A matter of life and death

A matter of life and death

I was at the local crematorium earlier this month. It’s been a season of deaths and, thus, funerals. I didn’t know the man well; Jim knew him better but ‘knew/ know’ are not accurate words. For, as we listened to the several long and often emotional eulogies, we realised that we knew this man very little. We knew only a part, and we knew that part very dimly, briefly and carelessly, or at least with insufficient thought, at the end of his 86-year span of life.

Listening to the stories of the man from those who knew him longer and better than us, from those who cherished their friendship with him in a way we had not, we understood how often we know very little of the people about whom we readily form opinions. We slot this or that character into this or that box: diffident, opinionated, intelligent,  self-absorbed. Then you discover they had qualities you hadn’t seen.

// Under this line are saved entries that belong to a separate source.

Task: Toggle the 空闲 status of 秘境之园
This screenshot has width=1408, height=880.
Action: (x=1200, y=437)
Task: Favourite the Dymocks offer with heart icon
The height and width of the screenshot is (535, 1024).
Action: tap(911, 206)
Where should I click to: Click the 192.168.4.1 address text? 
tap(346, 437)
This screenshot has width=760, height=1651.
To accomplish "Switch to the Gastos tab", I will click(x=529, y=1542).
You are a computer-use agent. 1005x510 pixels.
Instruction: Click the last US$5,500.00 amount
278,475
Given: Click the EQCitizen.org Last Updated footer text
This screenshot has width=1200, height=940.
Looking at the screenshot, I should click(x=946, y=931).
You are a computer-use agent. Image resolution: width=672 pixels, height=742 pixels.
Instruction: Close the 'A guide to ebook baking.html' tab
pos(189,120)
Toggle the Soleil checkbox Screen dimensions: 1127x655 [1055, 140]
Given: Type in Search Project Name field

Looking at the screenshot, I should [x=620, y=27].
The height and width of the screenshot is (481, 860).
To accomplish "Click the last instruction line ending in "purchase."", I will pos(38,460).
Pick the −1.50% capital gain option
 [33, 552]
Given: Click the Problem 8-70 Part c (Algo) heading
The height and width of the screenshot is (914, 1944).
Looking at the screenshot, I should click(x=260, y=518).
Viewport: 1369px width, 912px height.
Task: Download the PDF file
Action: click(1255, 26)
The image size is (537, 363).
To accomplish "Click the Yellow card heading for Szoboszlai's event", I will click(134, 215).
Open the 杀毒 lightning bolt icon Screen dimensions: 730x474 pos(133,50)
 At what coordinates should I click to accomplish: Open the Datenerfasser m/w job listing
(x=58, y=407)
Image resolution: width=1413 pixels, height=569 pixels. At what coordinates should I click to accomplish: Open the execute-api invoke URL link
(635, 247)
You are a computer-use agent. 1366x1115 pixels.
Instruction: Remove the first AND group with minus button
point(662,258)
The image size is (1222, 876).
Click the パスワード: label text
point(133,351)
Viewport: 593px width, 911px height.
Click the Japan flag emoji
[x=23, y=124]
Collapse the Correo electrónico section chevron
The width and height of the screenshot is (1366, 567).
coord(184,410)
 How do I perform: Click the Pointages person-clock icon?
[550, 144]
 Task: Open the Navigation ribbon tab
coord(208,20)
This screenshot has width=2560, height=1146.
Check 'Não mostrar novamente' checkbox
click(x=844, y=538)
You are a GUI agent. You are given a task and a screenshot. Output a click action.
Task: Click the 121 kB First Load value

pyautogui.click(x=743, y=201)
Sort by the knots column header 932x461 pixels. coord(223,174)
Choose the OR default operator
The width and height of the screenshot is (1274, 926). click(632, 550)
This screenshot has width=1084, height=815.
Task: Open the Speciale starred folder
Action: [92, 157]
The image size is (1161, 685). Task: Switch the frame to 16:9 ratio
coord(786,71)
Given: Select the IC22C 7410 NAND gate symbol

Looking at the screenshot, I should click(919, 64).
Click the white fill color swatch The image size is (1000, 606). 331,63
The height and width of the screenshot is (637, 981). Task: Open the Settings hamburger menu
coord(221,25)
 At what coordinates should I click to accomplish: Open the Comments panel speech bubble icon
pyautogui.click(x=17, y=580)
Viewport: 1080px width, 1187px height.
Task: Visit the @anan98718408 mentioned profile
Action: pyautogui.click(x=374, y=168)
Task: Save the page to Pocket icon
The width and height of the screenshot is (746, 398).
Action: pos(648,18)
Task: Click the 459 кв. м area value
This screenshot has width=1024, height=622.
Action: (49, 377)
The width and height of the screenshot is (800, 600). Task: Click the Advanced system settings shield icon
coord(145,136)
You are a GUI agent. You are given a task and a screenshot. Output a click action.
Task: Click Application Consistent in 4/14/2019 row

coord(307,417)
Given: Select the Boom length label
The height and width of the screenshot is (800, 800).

Coincidentally, fortuitously perhaps, I was invited to a small exhibition at one of the galleries in Kew Gardens called Life in Death. The title made me anxious. But that was unnecessary. One large, square room was filled with dried flowers, leaves and grasses threaded on fine copper wire and hung from the ceiling to create a hanging garden of dead, dried beauty, alive with gentle hues and muted colour. 375,000 individual specimens collected over many years and thoughtfully combined on shafts of thin wire to create a magical walkway. A reverential rendering of life in death and the work of someone who, unlike me, knew the subject well.